━━━━━ Texte fourni

Le
directeur général de l’Office européen de la lutte anti-fraude
(OLAF), Franz Hermann Bruener,
qui était en visite au Caire, évoque la coopération entre
son institution et l’Egypte.
«
Nous cherchons toujours des partenaires dans les pays où
nous dépensons notre argent »
Al-ahram
hebdo : Vous êtes actuellement en Egypte, quelle est votre
mission ?
Franz
Hermann Bruener :
En fait,
je suis dans votre pays pour promouvoir l’idée de la
coopération. Nous devons travailler ensemble pour pouvoir
protéger les fonds européens dirigés vers l’Egypte pour y
être dépensés. Notre agence est ici à la recherche de
partenaires, car nous avons une vision de base selon
laquelle il existe toujours des problèmes lorsqu’il y a une
certaine somme d’argent destinée à un certain objectif. Il
ne s’agit pas d’un problème lié particulièrement à l’Egypte,
mais c’est un problème répandu dans le monde entier. Pour
cette raison, nous recherchons des partenaires qui nous
aident à empêcher toute irrégularité et, au cas où les
irrégularités se manifesteraient, nous aident à régler le
problème.
— Quel
est votre rôle dans le processus d’allocation de fonds
européens destinés à la réalisation des projets axés sur le
développement en Egypte ?
— En
fait, nous n’avons aucun rôle spécifique dans ce processus.
Cela relève plutôt du dossier de coopération entre l’Union
européenne et l’Egypte. Je dirais que nous sommes un
organisme de surveillance qui veille sur l’utilisation de
ces fonds afin qu’ils soient bien dirigés vers les objectifs
sur lesquels nous nous sommes mis d’accord et qu’ils ne
soient pas dispersés ailleurs.
—
Voulez-vous nous définir l’OLAF. Comment cet organisme
fonctionne-t-il ?
— C’est
une organisation qui a un objectif spécifique qui est celui
de protéger les intérêts financiers de l’Union européenne.
Nous surveillons les fonds de l’Union européenne et nous
nous adressons à des sujets tels que la fraude, la
corruption ou la mauvaise gestion des fonds. Nous avons
également comme objectif de créer des mécanismes préventifs
visant à protéger l’argent lors du processus de son
utilisation. Ainsi, nous avons mis en place un certain
nombre de procédures qui visent à assurer un maximum de
contrôle. En fait, pour garantir de meilleurs résultats,
nous cherchons toujours des partenaires avec qui nous
puissions travailler ensemble, dans les pays où nous
dépensons notre argent.

━━━━━━━━━━

**Consignes**
• 1. Résumez en deux phrases l'entretien avec Franz Hermann Bruener.
• 2. Recopiez à l'identique un passage de l'entretien avec Franz Hermann Bruener : commencez aux mots contenant « Cela relève plutôt » et arrêtez-vous après « fonctionne-t-il ? ».
Le matériel présenté ensuite ne sert pas pour ces consignes.

━━━━━ Données affichées

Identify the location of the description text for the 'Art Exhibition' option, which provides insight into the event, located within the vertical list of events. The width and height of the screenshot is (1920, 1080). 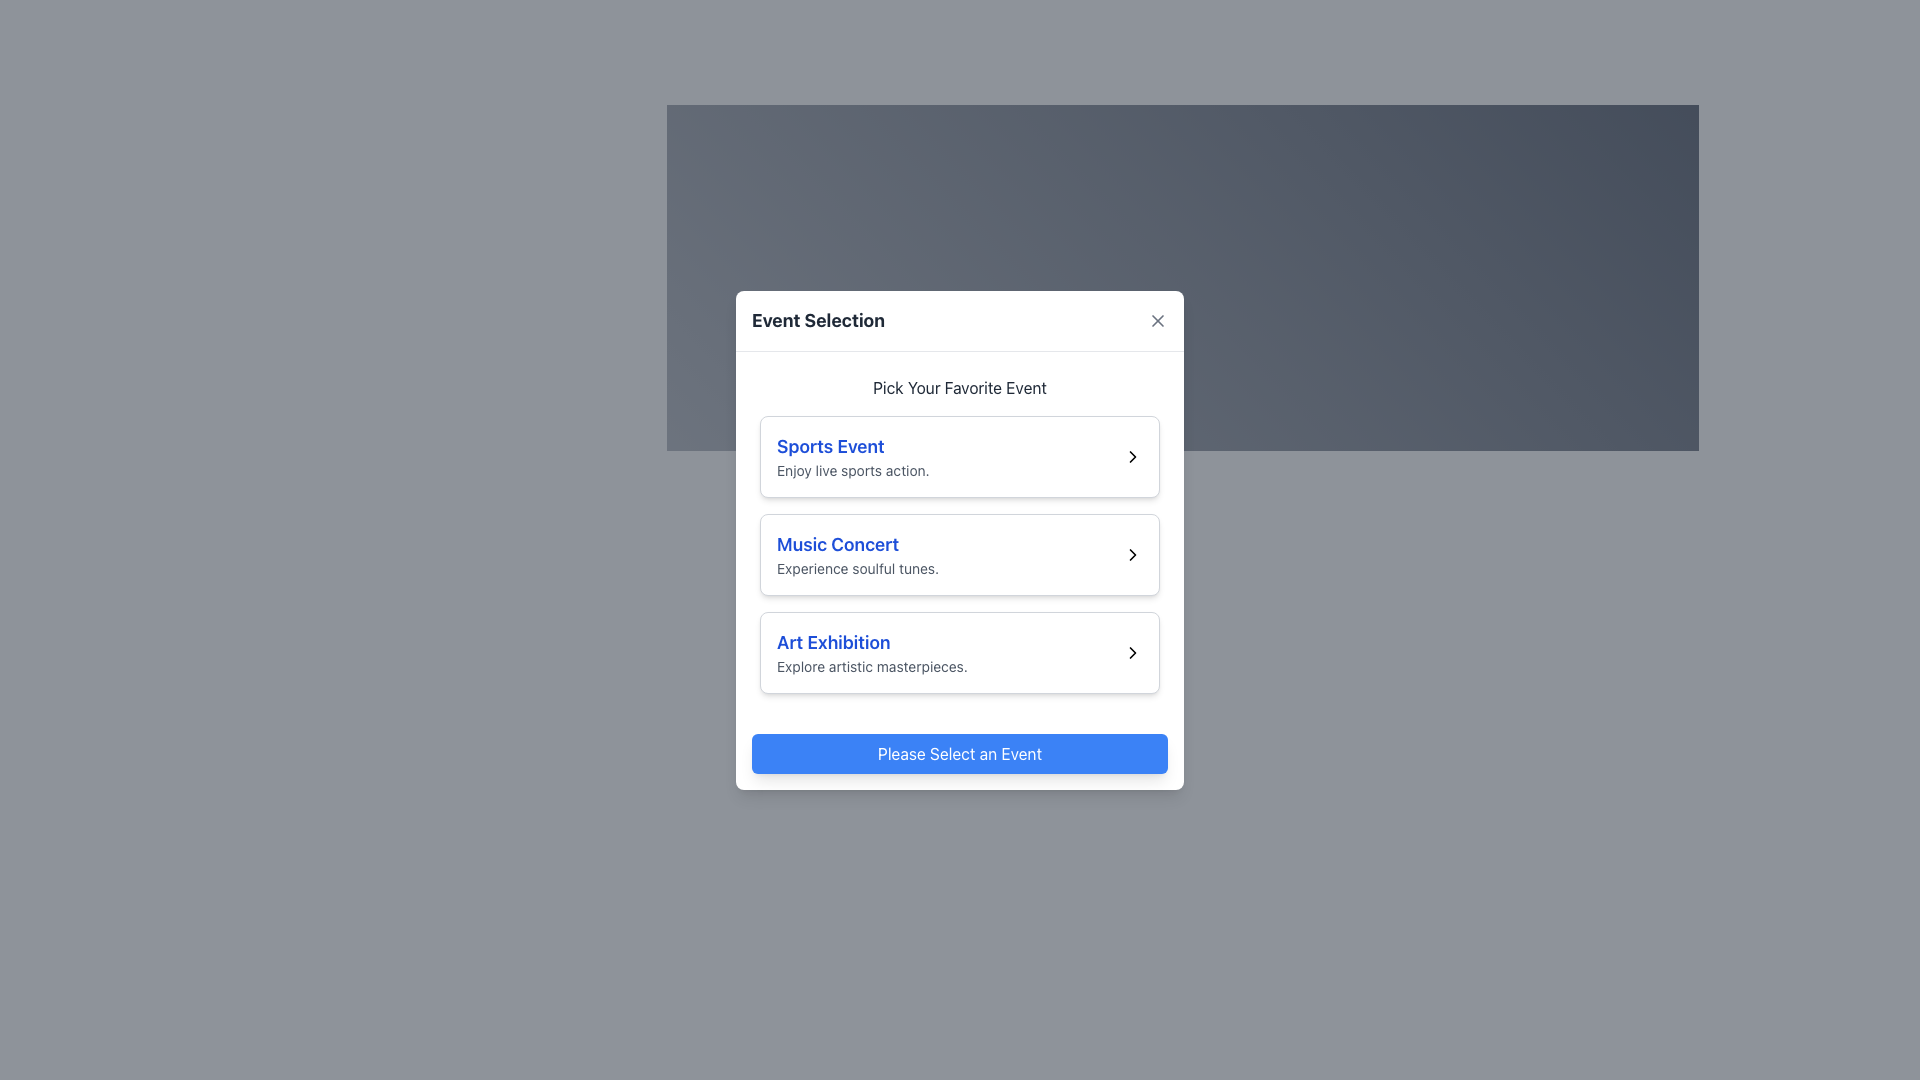
(872, 666).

━━━━━━━━━━

**Réponses attendues**
• 1. Franz Hermann Bruener, directeur général de l'OLAF, déclare être en Egypte pour promouvoir la coopération et chercher des partenaires afin de protéger les fonds européens dépensés dans ce pays. Il présente l'OLAF comme un organisme de surveillance qui protège les intérêts financiers de l'Union européenne face à la fraude, à la corruption et à la mauvaise gestion des fonds.

• 2.
Cela relève plutôt du dossier de coopération entre l’Union
européenne et l’Egypte. Je dirais que nous sommes un
organisme de surveillance qui veille sur l’utilisation de
ces fonds afin qu’ils soient bien dirigés vers les objectifs
sur lesquels nous nous sommes mis d’accord et qu’ils ne
soient pas dispersés ailleurs.
—
Voulez-vous nous définir l’OLAF. Comment cet organisme
fonctionne-t-il ?